Os jovens que nascem no grande deserto virtual não sabem que vivíamos num rio que corria para o futuro, em direção a uma felicidade completa, com lógica, com Sentido. Tenho saudade do futuro que hoje se espraia como uma grande enchente suja, sem foz, um deserto sem ponto final. Hoje sabemos que não há mais futuro nem chegada - só caminho.
Tenho saudade do amor da juventude, da minha namorada comunista - nós dois no sofá-cama do "aparelho" clandestino do PCB em Copacabana, o sofá-cama rasgado, com a mola aparecendo, onde nos amávamos antes da reunião da "base" com medo que chegasse o supervisor, um "camarada" com um doce nariz de couve-flor rosado e tristes sapatos pretos com meias brancas, que nos falava, melancólico, do imperialismo norte-americano. Tenho saudades dela, linda, corajosa, no apartamentinho com o cartaz dos girassóis do Van Gogh e uns livros da Academia Soviética, numa prateleira sobre dois tijolos.

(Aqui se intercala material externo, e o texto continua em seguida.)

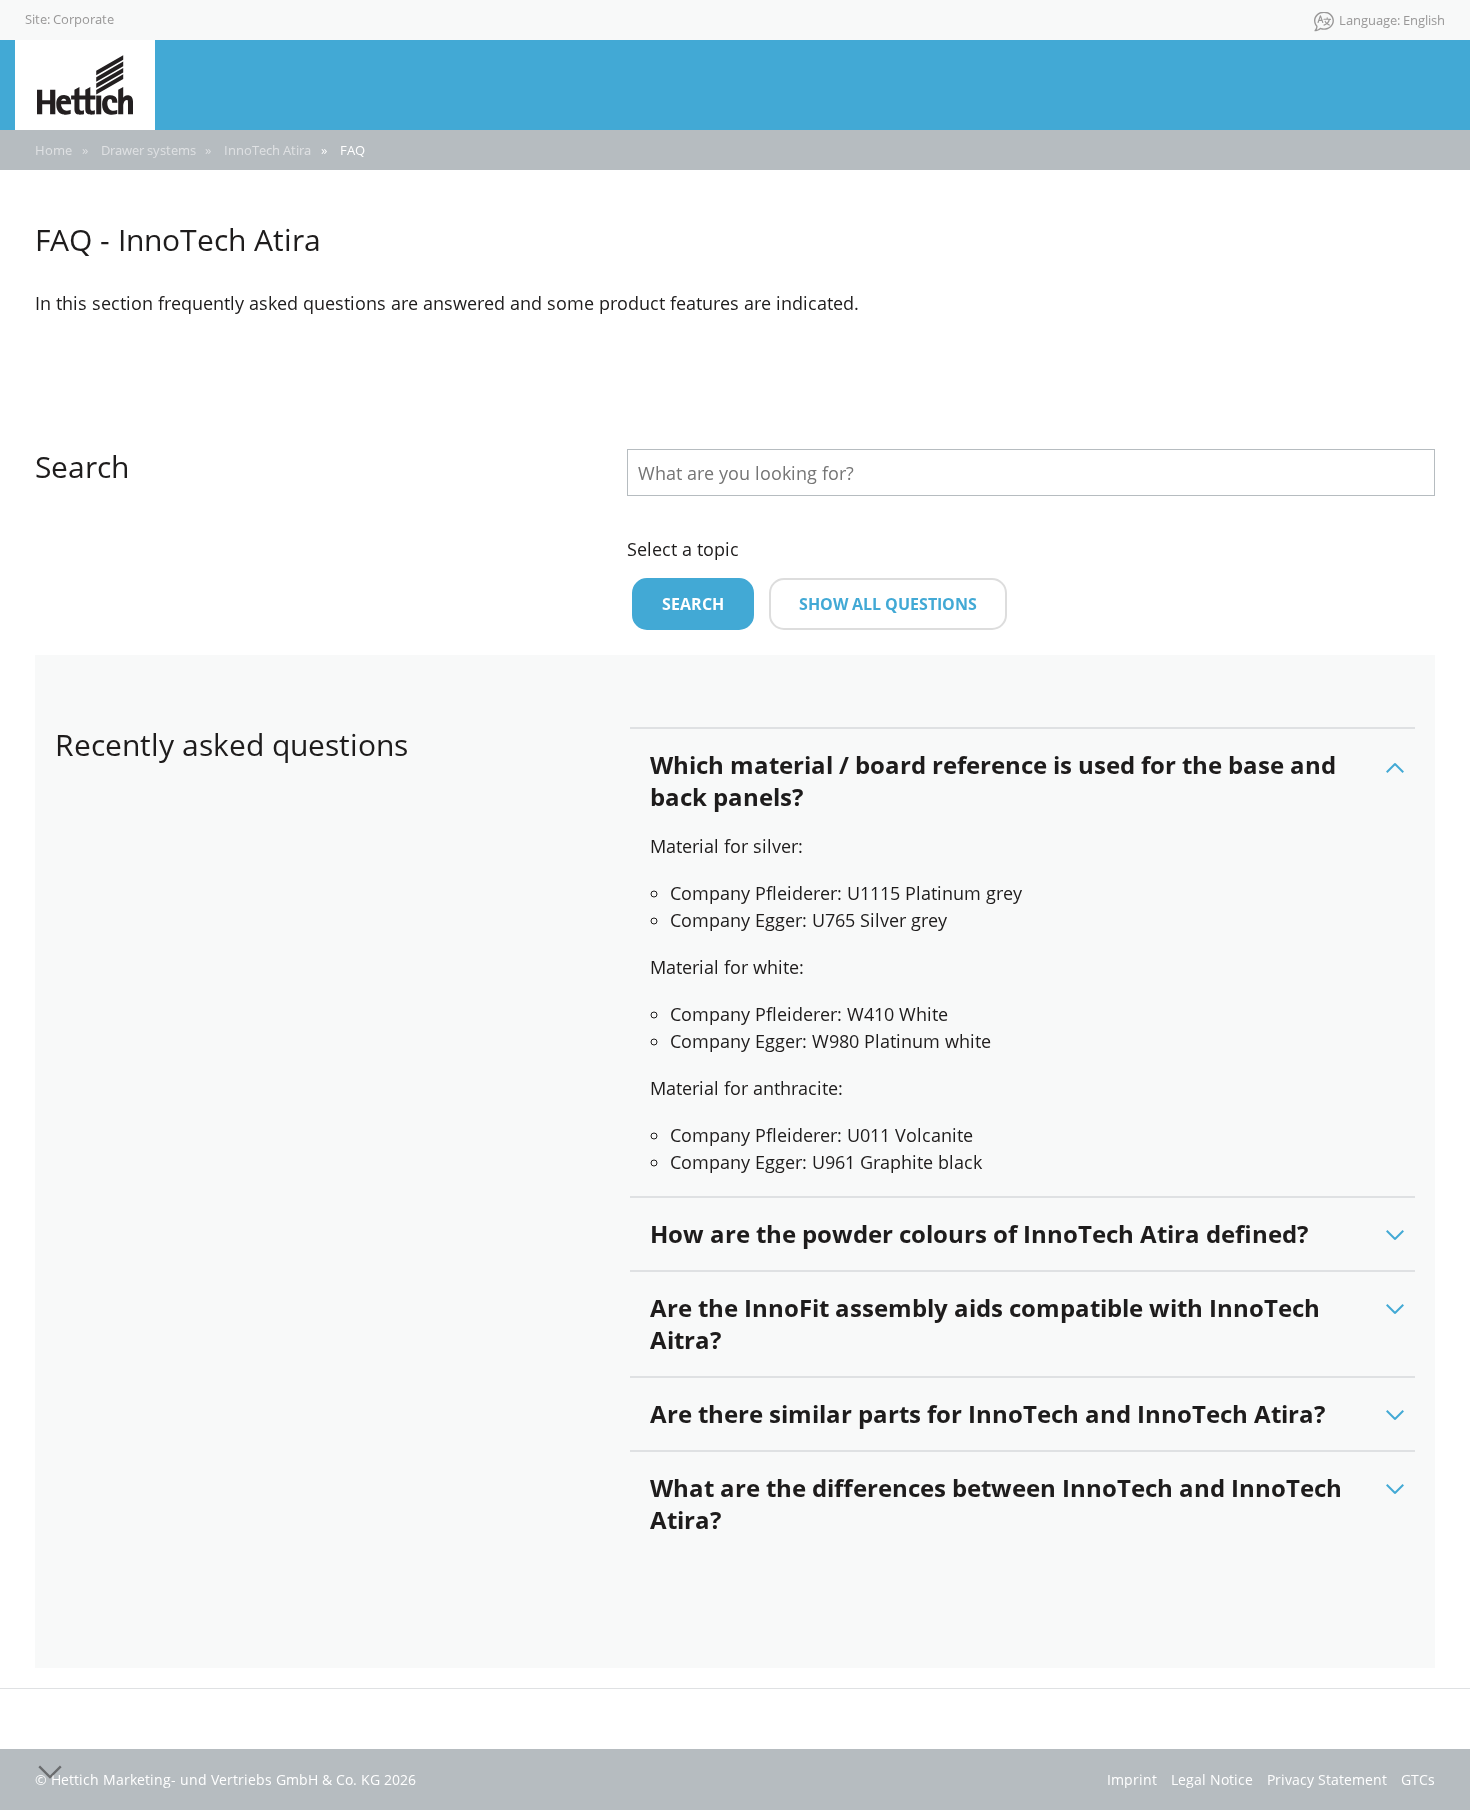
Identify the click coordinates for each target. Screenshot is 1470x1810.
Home (53, 150)
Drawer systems (148, 150)
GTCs (1418, 1779)
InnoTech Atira (267, 150)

Para nós, comunas, até a morte era pequena, como nos ensinava o camarada de nariz rosado: "O marxismo supera a morte, pois uma vez dissolvido no social, o indivíduo perde a ilusão de existir como pessoa. Ele só existe como espécie. E não morre!" E eu, marxista feliz, sonhava com a vida eterna...

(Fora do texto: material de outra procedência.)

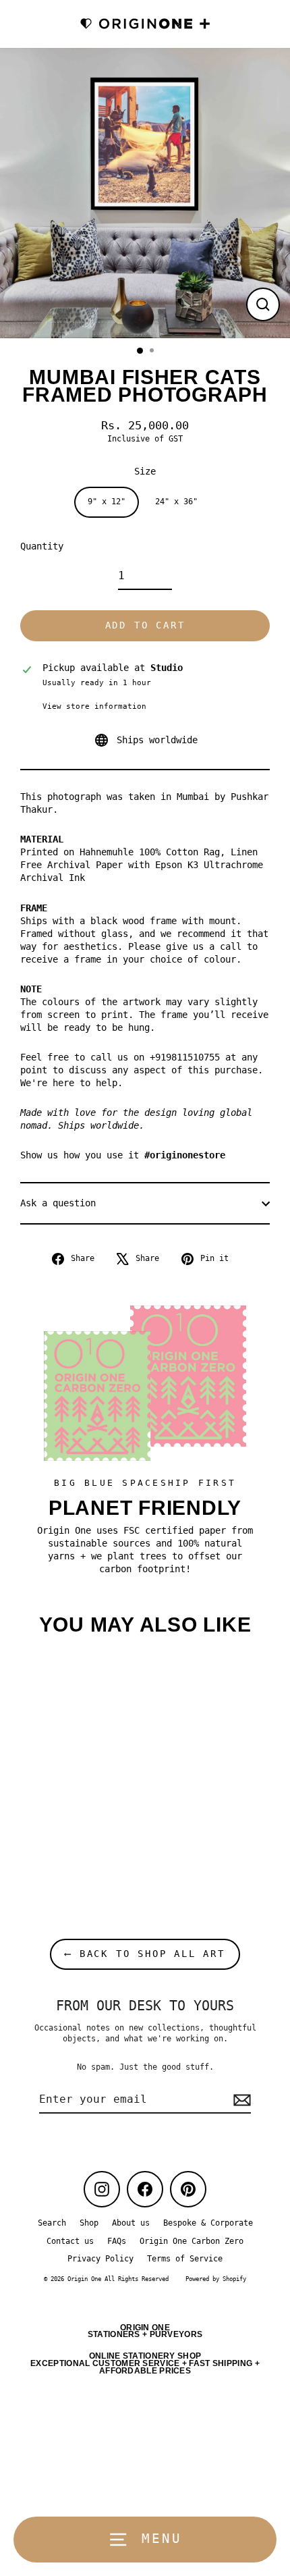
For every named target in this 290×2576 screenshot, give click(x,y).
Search (52, 2223)
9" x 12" (106, 501)
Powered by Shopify (215, 2279)
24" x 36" (176, 501)
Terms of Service (185, 2258)
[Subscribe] (240, 2100)
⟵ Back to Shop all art (145, 1953)
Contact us (70, 2241)
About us (131, 2223)
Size (145, 471)
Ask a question (58, 1203)
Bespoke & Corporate (208, 2223)
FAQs (116, 2241)
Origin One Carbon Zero (191, 2241)
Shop (89, 2223)
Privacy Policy (100, 2258)
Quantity (41, 546)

Tenho saudade das madrugadas cheias de esperança, as madrugadas políticas, a boemia de esquerda, soldados de uma guerra imaginária. Meu Deus, como eu era importante, como me senti útil quando ajudei um pouco a luta armada, quando levei no meu fusca um casal de feridos sangrando no banco de trás, até um "aparelho", quando o líder da célula pegou o volante e eu fui ao lado, de olhos fechados para não saber onde estávamos - se bem que espreitei pela fresta das pálpebras e vi o casal mancando em direção a um prédio.
Tenho saudades dessa trágica solidariedade, mas tremi nesse dia, pois comecei a entender que não havia apenas um deserto à nossa frente, mas uma avalanche de obstáculos imensos e que íamos acordar de um sonho para um pesadelo. Entendi que éramos fracos demais para moldar a realidade e que a vontade não bastava, pois as coisas comandavam os homens e a vida tem um curso próprio e misterioso. Entendi que ser político e lutar pelo futuro exige vagar e respeito pela insânia do mundo e que a tragédia é parte essencial da vida e que tentar saneá-la pode levar-nos a massacres piores. Entendi que luta política se faz com humildade e que só a democracia é revolucionária no Brasil. Fora isso, é o desastre. Mas, tenho saudade da mistura de poesia com revolução que era nossa vida, tenho saudade desse narcisismo onipotente e inocente, tenho saudade da esperança e da ilusão.